When I started to pay attention to volleyball, I was almost entirely interested in international volleyball, matches between national teams. As young and idealistic as I was, it seemed like the purest form of volleyball. The first real volleyball that I saw at the World Promotional Championships only reinforced that early opinion.
Later when I played in Germany (it sounds more impressive than it is), I received my first introduction to attractions of club volleyball. After easing into some German Bundesliga matches, I attended a European Champions Cup match between German champion Hamburger SV and Italian champion Panini Modena. It was my first big club match. In the standing room section, amongst 4,500 spectators, almost all of whom were inordinately proud of their counting ability (the standard spectator activity was counting the contact, very loudly “eins….zwei…dreeeeiiii!”), I learnt about the colour and excitement that comes from cross pollination of a multitude of volleyball schools coming together to represent small communities.
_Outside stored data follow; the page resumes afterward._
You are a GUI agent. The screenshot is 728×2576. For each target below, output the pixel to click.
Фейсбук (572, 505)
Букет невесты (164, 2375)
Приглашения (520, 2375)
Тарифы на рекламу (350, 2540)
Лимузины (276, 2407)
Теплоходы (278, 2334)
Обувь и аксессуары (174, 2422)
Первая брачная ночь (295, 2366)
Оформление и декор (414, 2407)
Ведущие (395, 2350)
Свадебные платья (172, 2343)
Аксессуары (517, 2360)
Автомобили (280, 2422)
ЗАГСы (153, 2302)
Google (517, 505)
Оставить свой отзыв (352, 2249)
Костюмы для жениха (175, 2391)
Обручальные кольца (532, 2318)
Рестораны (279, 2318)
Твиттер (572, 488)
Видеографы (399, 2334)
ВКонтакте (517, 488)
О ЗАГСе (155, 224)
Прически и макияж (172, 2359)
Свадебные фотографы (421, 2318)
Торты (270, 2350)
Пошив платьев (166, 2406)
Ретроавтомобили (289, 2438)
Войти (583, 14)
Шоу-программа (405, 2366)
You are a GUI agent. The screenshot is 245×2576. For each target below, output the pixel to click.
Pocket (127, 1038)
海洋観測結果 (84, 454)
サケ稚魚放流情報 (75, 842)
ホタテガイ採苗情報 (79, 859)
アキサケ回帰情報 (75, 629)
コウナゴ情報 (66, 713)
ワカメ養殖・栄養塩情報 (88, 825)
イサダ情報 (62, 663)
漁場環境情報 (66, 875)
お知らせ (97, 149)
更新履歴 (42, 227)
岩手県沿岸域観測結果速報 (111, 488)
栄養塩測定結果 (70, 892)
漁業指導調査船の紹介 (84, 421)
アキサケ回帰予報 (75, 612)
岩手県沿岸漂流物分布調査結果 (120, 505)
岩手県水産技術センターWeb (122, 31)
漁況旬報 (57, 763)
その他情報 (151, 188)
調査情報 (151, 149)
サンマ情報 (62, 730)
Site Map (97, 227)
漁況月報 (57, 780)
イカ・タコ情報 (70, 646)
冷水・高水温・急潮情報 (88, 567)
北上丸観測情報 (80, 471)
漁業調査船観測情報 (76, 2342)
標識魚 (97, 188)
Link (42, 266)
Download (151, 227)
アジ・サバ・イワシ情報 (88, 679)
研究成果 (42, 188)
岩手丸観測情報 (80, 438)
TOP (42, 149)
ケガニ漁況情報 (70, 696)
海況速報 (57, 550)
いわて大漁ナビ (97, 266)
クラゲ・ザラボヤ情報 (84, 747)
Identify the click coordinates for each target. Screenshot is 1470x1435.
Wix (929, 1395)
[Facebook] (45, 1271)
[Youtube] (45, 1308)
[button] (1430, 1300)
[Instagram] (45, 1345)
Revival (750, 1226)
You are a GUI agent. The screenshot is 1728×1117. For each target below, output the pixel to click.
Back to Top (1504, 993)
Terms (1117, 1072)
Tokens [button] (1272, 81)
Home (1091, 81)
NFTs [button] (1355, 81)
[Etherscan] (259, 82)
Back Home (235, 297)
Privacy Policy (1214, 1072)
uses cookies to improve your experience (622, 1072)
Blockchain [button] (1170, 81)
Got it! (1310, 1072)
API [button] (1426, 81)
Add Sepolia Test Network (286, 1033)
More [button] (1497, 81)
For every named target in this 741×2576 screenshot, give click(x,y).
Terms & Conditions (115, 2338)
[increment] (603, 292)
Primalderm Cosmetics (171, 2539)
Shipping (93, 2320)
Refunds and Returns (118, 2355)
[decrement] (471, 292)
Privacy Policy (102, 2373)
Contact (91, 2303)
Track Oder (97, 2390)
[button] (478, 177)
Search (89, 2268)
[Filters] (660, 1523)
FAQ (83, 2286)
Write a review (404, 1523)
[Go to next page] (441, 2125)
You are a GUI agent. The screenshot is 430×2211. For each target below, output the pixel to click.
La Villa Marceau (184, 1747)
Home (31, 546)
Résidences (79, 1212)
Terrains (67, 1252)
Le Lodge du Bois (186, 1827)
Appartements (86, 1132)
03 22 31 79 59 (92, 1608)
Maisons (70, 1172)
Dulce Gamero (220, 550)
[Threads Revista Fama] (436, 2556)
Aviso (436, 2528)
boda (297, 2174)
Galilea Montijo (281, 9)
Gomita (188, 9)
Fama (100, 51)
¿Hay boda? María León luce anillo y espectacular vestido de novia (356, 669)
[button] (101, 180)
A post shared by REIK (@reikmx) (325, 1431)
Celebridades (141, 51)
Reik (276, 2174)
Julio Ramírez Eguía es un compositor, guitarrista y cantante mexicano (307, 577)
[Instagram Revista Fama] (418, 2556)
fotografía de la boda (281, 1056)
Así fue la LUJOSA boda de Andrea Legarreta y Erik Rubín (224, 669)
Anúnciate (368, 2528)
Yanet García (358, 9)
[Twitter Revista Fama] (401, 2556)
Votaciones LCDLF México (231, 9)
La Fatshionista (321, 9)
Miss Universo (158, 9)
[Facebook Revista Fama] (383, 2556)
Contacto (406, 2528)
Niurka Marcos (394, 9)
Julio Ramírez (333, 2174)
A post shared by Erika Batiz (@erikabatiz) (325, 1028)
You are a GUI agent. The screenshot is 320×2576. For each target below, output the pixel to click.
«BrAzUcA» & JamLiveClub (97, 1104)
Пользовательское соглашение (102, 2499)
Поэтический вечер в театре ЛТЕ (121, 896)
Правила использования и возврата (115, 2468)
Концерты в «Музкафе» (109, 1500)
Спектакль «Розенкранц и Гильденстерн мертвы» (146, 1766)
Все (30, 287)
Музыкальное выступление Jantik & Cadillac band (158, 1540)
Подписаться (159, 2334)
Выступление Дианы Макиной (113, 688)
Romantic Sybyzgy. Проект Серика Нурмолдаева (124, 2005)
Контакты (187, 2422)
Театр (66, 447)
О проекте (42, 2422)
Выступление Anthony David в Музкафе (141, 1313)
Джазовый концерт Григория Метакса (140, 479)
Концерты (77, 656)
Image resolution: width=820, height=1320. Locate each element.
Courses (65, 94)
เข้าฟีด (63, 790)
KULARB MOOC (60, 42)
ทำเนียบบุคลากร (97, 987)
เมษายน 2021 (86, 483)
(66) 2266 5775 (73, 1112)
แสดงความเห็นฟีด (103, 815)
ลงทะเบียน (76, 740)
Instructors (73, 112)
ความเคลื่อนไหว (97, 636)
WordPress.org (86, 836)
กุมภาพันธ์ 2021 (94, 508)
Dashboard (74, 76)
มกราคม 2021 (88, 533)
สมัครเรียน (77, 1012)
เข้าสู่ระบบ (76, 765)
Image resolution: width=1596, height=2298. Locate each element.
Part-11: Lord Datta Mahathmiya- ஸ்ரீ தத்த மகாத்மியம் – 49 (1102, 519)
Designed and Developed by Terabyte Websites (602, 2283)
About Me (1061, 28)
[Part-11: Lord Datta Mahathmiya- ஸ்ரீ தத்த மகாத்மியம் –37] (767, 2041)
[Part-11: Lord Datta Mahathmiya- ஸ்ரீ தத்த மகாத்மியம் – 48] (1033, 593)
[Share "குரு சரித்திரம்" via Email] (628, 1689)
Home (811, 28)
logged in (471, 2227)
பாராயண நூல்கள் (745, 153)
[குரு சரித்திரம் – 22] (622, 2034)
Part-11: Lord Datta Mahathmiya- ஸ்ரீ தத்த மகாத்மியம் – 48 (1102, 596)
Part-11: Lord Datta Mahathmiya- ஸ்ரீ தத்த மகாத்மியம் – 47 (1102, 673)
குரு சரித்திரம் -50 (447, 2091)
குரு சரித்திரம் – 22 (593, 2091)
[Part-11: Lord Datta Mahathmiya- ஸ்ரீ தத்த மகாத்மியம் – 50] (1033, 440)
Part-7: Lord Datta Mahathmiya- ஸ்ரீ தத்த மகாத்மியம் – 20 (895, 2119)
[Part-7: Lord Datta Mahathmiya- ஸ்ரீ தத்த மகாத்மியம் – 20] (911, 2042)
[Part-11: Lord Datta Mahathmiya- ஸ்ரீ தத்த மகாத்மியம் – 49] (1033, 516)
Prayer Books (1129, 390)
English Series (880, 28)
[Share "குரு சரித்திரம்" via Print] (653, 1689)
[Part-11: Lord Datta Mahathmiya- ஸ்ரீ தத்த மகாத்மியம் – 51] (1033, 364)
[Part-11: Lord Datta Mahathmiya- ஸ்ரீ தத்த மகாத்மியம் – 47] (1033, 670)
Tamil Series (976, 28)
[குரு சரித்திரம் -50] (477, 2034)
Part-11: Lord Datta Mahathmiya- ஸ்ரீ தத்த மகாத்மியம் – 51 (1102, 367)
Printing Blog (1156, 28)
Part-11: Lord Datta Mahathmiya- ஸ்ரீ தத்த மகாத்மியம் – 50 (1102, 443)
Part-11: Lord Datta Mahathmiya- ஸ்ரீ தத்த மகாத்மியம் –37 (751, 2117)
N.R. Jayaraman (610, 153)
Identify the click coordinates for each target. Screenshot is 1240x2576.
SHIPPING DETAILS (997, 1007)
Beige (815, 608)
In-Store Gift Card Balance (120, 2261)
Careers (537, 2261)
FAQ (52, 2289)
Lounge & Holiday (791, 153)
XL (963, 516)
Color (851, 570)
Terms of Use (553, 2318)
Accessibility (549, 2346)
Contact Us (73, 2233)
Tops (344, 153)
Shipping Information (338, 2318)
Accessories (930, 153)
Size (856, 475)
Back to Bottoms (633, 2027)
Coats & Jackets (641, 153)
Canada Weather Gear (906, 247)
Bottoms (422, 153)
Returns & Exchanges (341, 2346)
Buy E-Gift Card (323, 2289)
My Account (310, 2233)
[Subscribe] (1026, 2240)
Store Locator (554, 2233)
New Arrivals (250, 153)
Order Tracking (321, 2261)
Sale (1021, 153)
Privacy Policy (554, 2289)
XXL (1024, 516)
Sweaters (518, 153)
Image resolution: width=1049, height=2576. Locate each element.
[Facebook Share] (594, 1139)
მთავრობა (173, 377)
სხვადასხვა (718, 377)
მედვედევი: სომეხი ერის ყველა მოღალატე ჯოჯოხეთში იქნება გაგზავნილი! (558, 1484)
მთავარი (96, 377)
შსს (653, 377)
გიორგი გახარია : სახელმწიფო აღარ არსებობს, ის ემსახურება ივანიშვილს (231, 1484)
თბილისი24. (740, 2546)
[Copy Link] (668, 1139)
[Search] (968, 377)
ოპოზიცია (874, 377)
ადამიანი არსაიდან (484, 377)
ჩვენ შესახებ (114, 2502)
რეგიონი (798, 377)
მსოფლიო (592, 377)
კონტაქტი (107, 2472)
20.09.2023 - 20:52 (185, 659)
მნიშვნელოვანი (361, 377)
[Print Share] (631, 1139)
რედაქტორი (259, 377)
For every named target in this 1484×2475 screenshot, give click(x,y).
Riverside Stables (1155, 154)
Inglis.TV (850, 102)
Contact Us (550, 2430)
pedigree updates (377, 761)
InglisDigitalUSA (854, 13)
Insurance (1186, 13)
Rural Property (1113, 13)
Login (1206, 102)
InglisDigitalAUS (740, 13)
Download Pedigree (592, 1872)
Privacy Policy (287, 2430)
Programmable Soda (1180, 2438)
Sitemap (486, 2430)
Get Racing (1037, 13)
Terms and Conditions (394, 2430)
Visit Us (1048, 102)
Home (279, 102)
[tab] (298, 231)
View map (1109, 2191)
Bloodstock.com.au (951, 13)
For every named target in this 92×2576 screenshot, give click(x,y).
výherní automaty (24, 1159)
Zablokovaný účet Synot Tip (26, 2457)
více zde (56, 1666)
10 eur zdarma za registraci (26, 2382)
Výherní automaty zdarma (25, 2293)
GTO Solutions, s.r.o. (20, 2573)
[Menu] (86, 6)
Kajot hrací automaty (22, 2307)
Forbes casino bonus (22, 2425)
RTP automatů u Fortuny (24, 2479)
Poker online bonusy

Panini were the top team in western Europe, having won the previous three Italian championships. They were coached by the not yet legendary Julio Velasco, and captained by the Hand of Stone, Franco Bertoli. Their starting lineup was rounded out by Italian legends Cantagalli, Bernardi, Vullo and Lucchetta and US Olympic Gold Medallist Doug Partie. HSV was the champion of Germany with top Germans Voss, Dornheim, Mackerodt, Braack and two Swedish stars in Sääf and Tholse, who were about to inflict USSR’s first European Championships defeat for 17 years. They were coached by Olaf Kortmann, who introduced a level of professionalism to volleyball that made them known throughout the German sports world.
It was a lot of fun and maybe changed my life.